__SELECTED EXTRACT__:
#####

What are scleral lenses?
Scleral lenses are large diameter rigid gas permeable lenses that range from 14 mm to over 20 mm in diameter. They are termed “scleral” lenses because scleral lenses completely cover the cornea (the clear dome of tissue that covers the colored part of the eye) and extend onto the sclera (the white part of the eye that forms the outer wall of the eye).
As large diameter rigid gas permeable lens designs have developed, so have classification systems to describe these lenses. Many of these classification systems are based solely on lens size. However, these lenses could also be classified based upon their fitting characteristics: corneal lenses are supported exclusively by the cornea, and do not extend past the limbus (the junction between the cornea and the sclera). Corneoscleral lenses are supported by both cornea and sclera and extend past the limbus. Mini-scleral and scleral lenses, commonly referred to as scleral lenses, are supported exclusively by the sclera and completely vault the cornea and the limbus.

#####

__Pixel coordinate grounding data__:
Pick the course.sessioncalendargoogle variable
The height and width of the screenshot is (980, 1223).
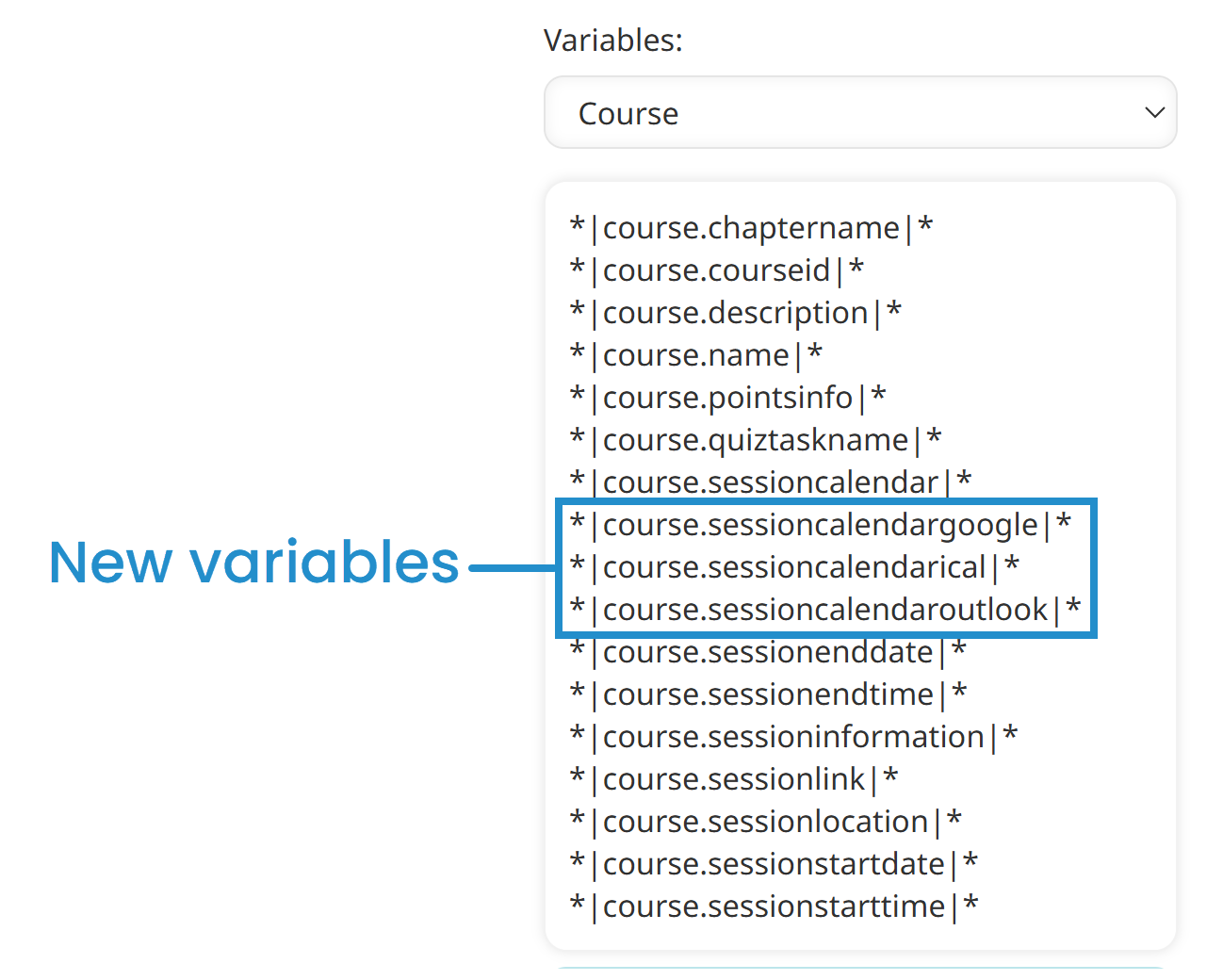[820, 525]
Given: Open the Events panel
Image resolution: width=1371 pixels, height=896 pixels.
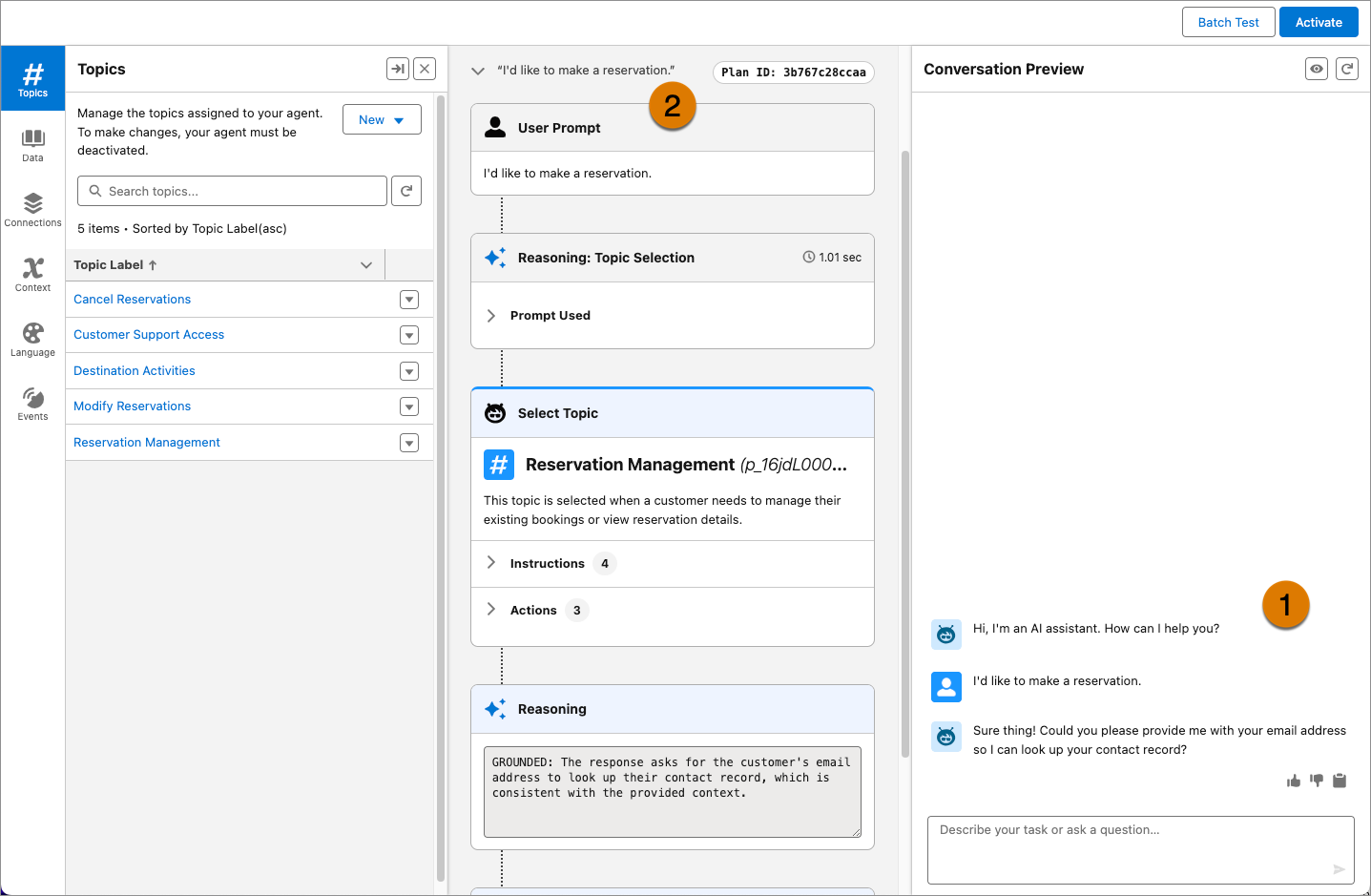Looking at the screenshot, I should tap(32, 402).
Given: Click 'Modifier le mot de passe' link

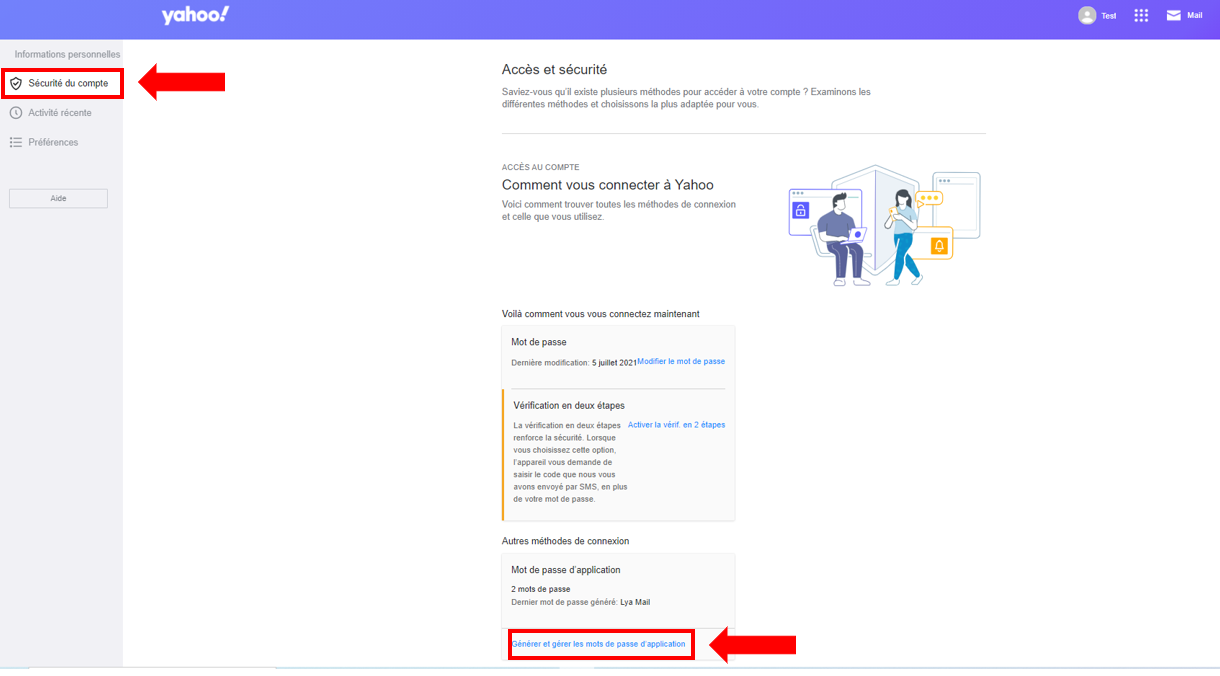Looking at the screenshot, I should pos(681,361).
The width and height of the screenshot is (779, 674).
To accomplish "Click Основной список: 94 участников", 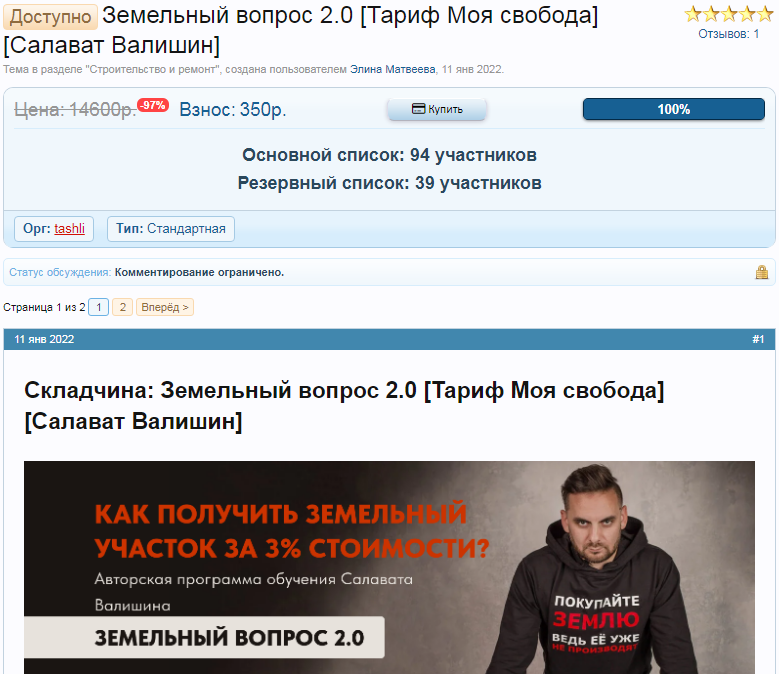I will 390,155.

#####

__WHAT IS BEING ASKED__: From the text on scleral lenses, list the lens types named in the classification based on fitting characteristics. The records play no part in what comes next.

__COMPLETED TASK__:
- Corneal lenses
- Corneoscleral lenses
- Mini-scleral lenses
- Scleral lenses